▸ **Task objective**:
For this exercise, output the entries below exactly from the line that holds "The height and width of the screenshot is (420, 528)." to the line that holds "Viewport: 868px width, 362px height.", both ends included. No pictures belong in the copy.

▸ **The data**:
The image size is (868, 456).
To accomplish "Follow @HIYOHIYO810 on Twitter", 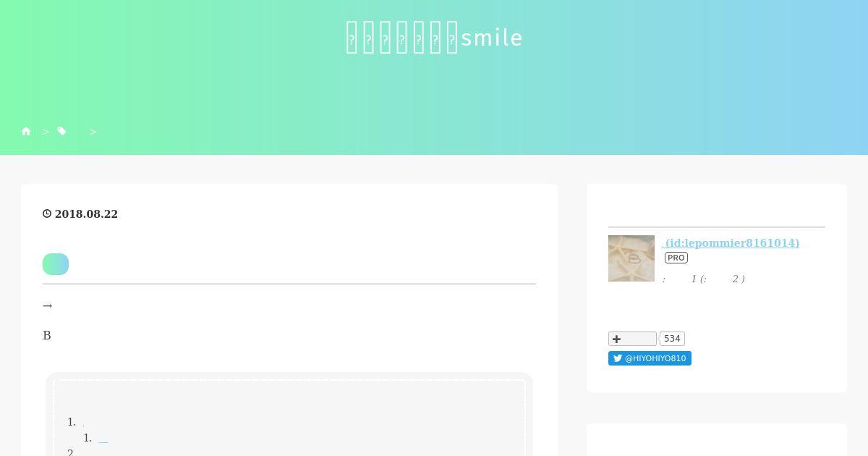I will pyautogui.click(x=650, y=358).
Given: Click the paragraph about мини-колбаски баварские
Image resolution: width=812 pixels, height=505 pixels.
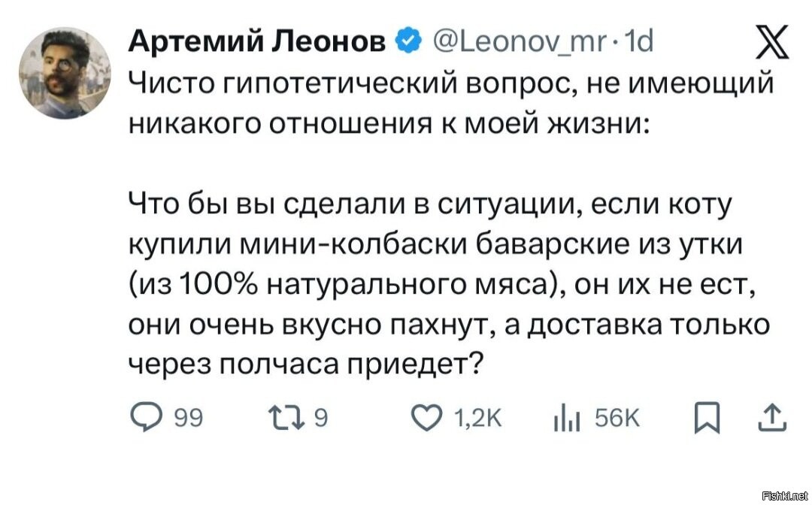Looking at the screenshot, I should (449, 285).
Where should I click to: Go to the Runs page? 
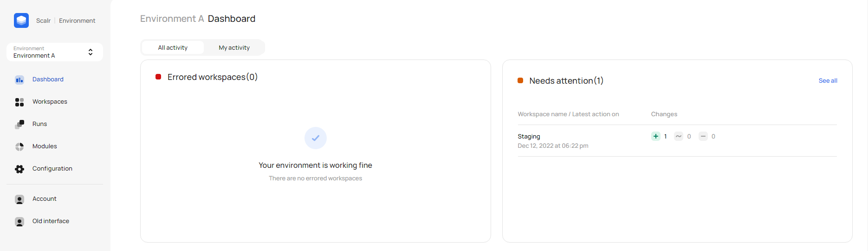(39, 124)
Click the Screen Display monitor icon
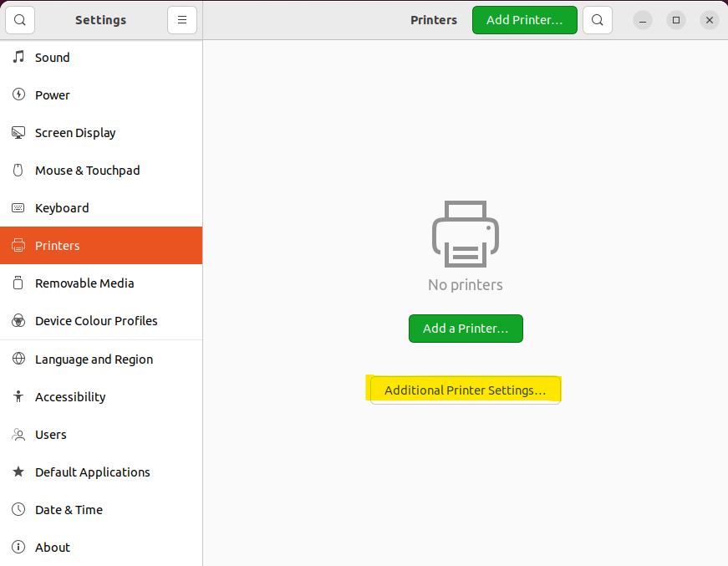728x566 pixels. (x=18, y=132)
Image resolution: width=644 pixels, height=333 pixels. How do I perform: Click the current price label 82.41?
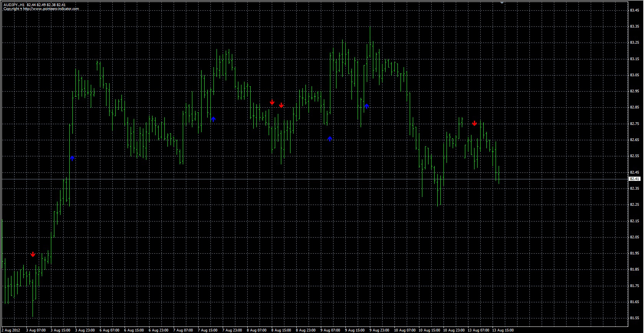tap(634, 179)
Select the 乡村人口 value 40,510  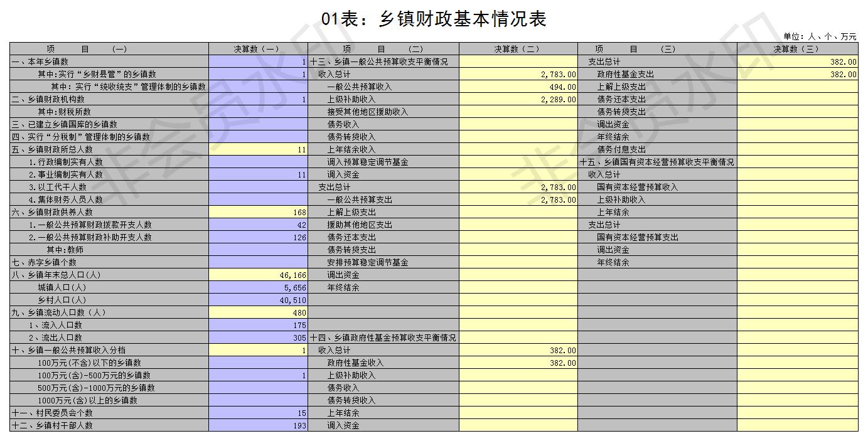[x=257, y=300]
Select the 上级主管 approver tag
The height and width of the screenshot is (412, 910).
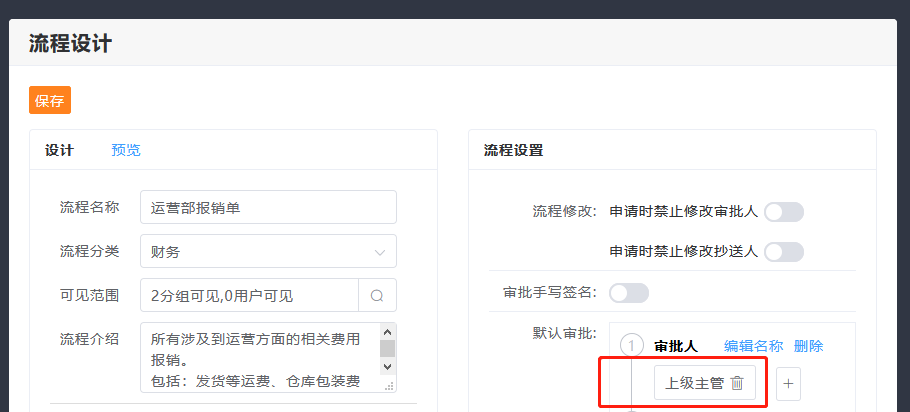[x=694, y=383]
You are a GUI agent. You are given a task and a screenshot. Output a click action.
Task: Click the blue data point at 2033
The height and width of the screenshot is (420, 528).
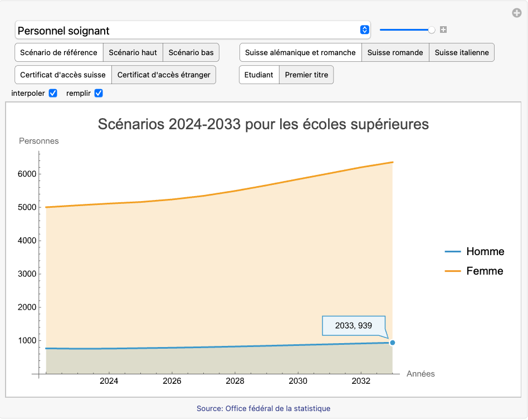[393, 343]
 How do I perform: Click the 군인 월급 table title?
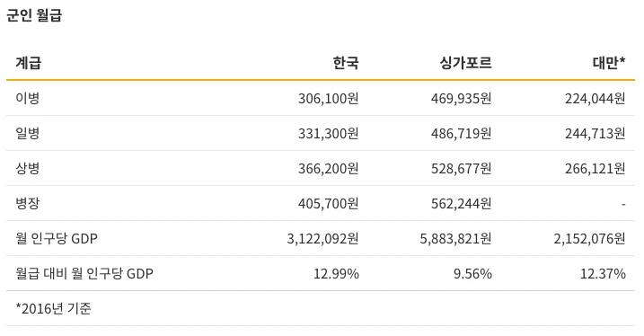click(x=34, y=15)
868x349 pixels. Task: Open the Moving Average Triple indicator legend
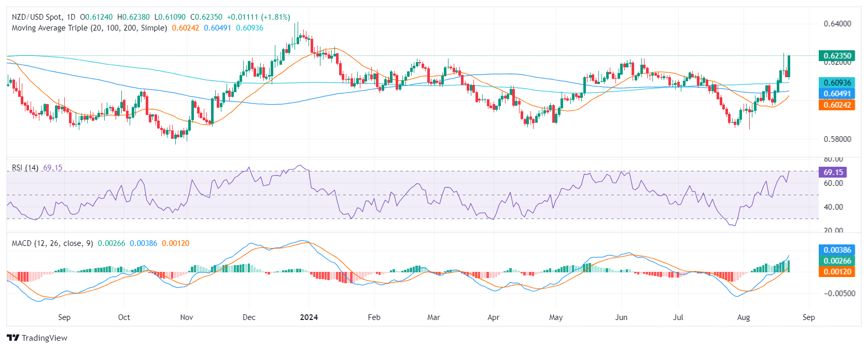tap(89, 28)
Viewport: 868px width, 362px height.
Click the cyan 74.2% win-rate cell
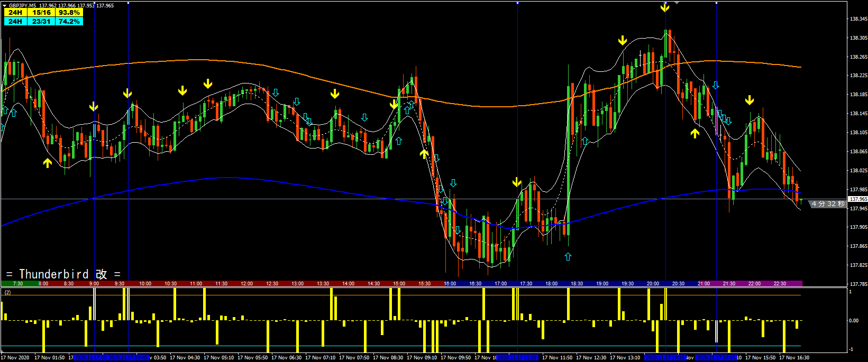point(69,22)
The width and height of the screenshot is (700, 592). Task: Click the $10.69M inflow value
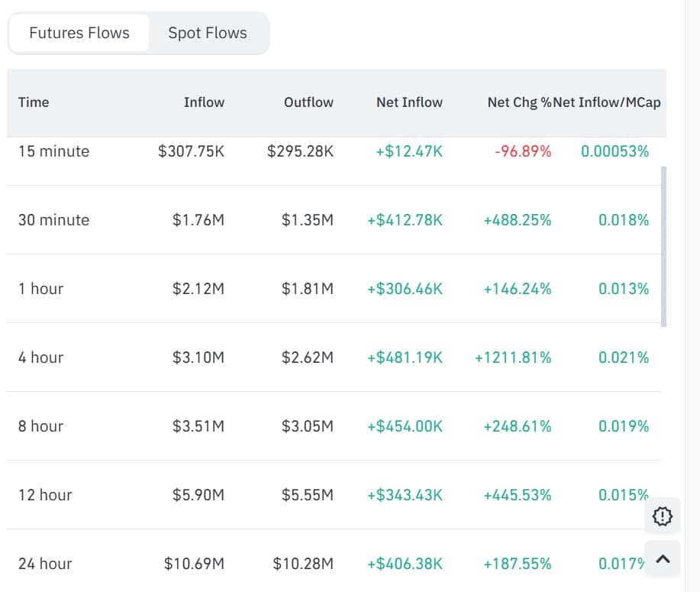[x=195, y=564]
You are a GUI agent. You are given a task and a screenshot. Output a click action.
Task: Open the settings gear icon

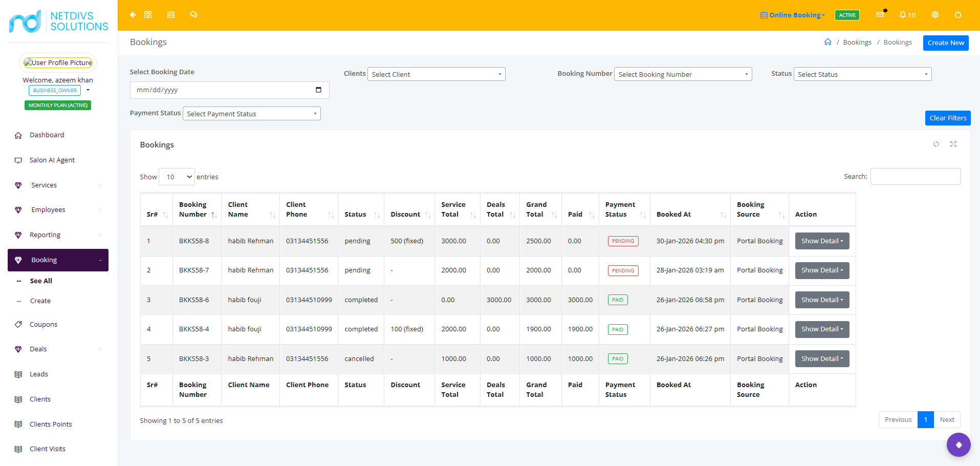coord(935,15)
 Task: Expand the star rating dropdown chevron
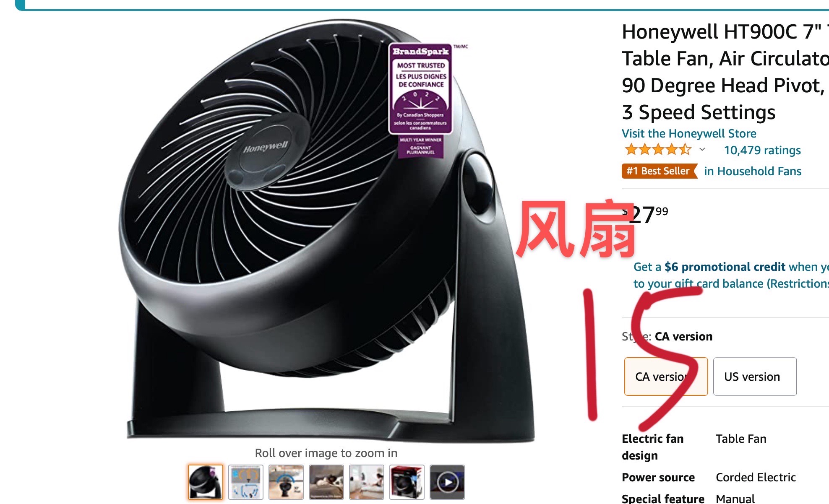(702, 149)
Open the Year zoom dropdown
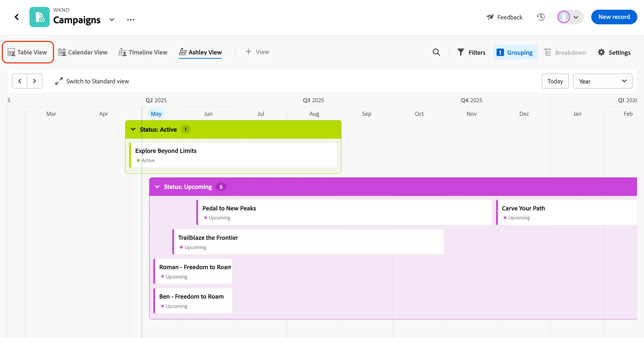The height and width of the screenshot is (338, 644). pyautogui.click(x=603, y=81)
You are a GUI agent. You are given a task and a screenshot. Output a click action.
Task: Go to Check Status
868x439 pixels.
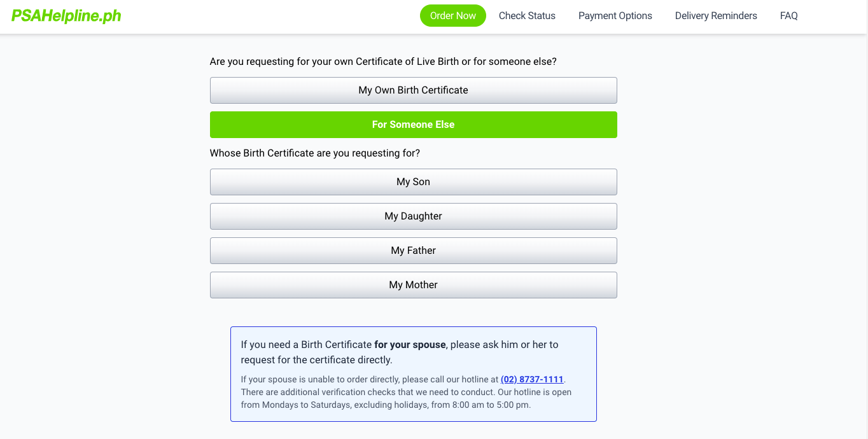pyautogui.click(x=527, y=16)
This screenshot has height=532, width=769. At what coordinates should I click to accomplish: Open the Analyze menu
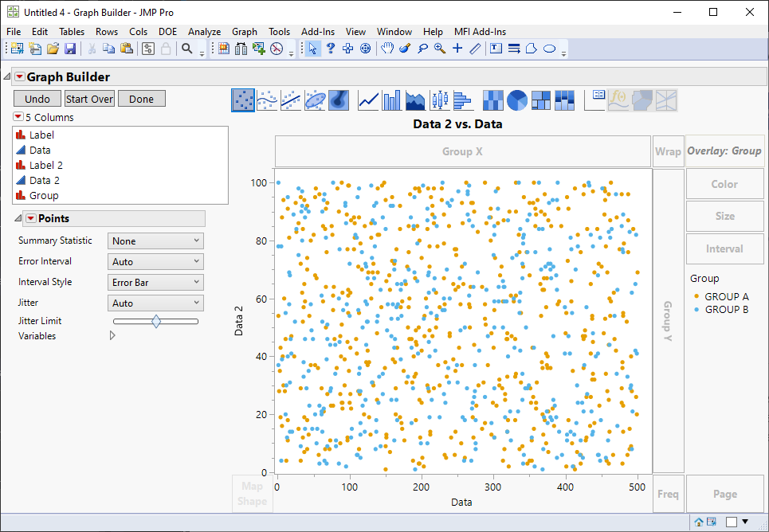click(205, 31)
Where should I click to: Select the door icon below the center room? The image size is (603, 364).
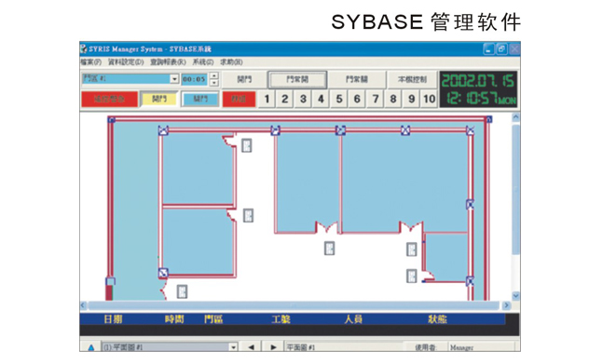[x=329, y=248]
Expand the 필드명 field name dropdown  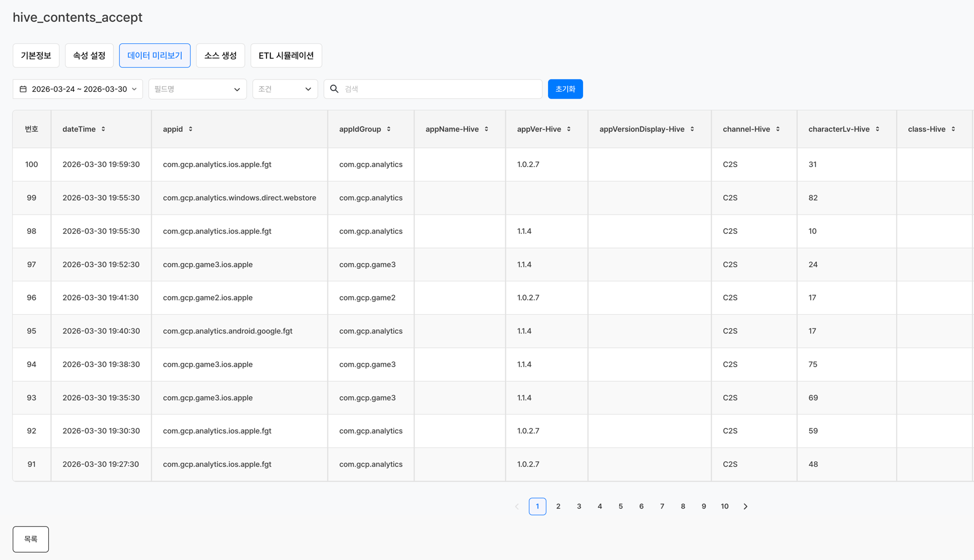pos(197,89)
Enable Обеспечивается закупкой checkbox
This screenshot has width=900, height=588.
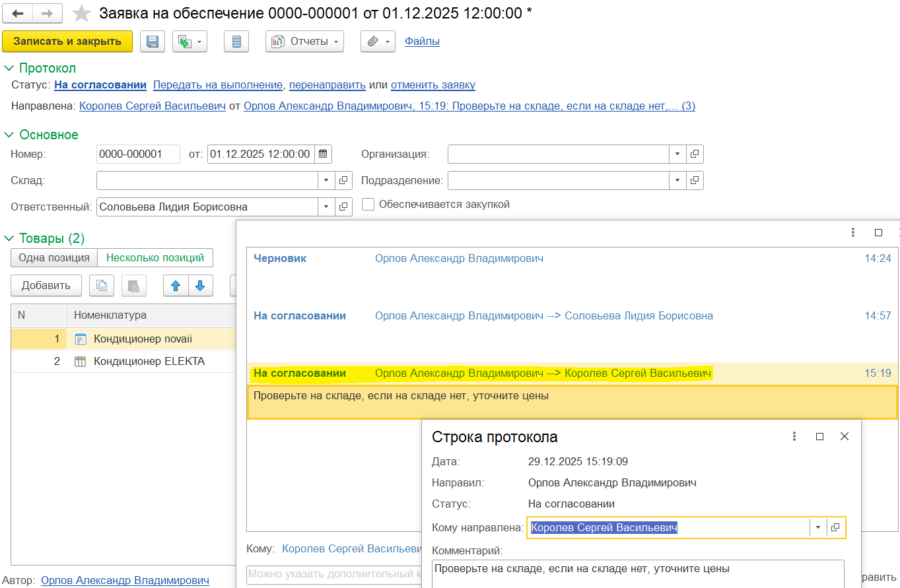[x=368, y=205]
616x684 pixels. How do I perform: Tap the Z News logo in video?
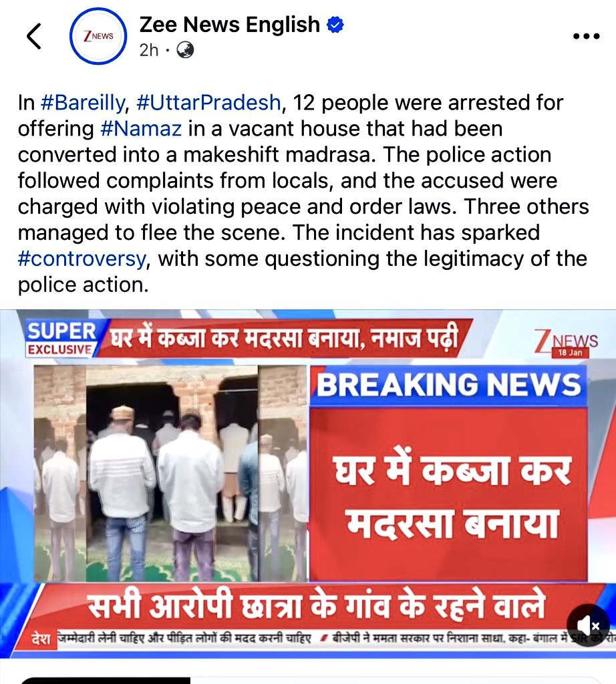pos(565,343)
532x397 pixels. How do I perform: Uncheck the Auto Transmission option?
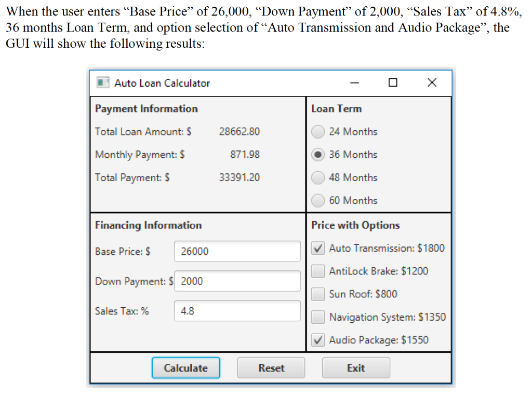click(x=317, y=248)
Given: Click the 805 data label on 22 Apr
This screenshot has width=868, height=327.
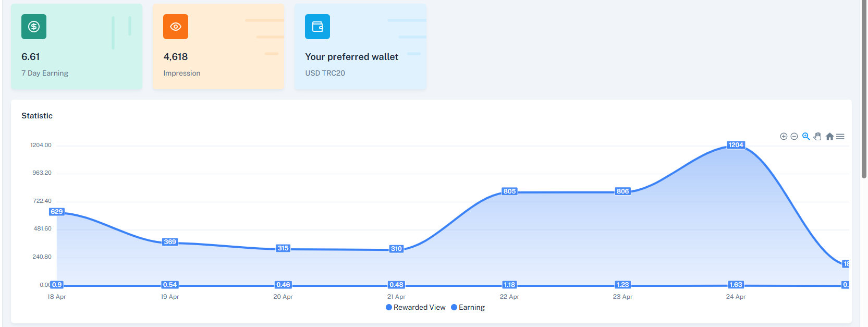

▸ **Solution for this problem**:
The height and width of the screenshot is (420, 528).
[393, 343]
 How do I perform: Click the 군인 월급 table title?
click(x=34, y=15)
868x349 pixels. Task: Open the Moving Average Triple indicator legend
tap(89, 28)
Viewport: 868px width, 362px height.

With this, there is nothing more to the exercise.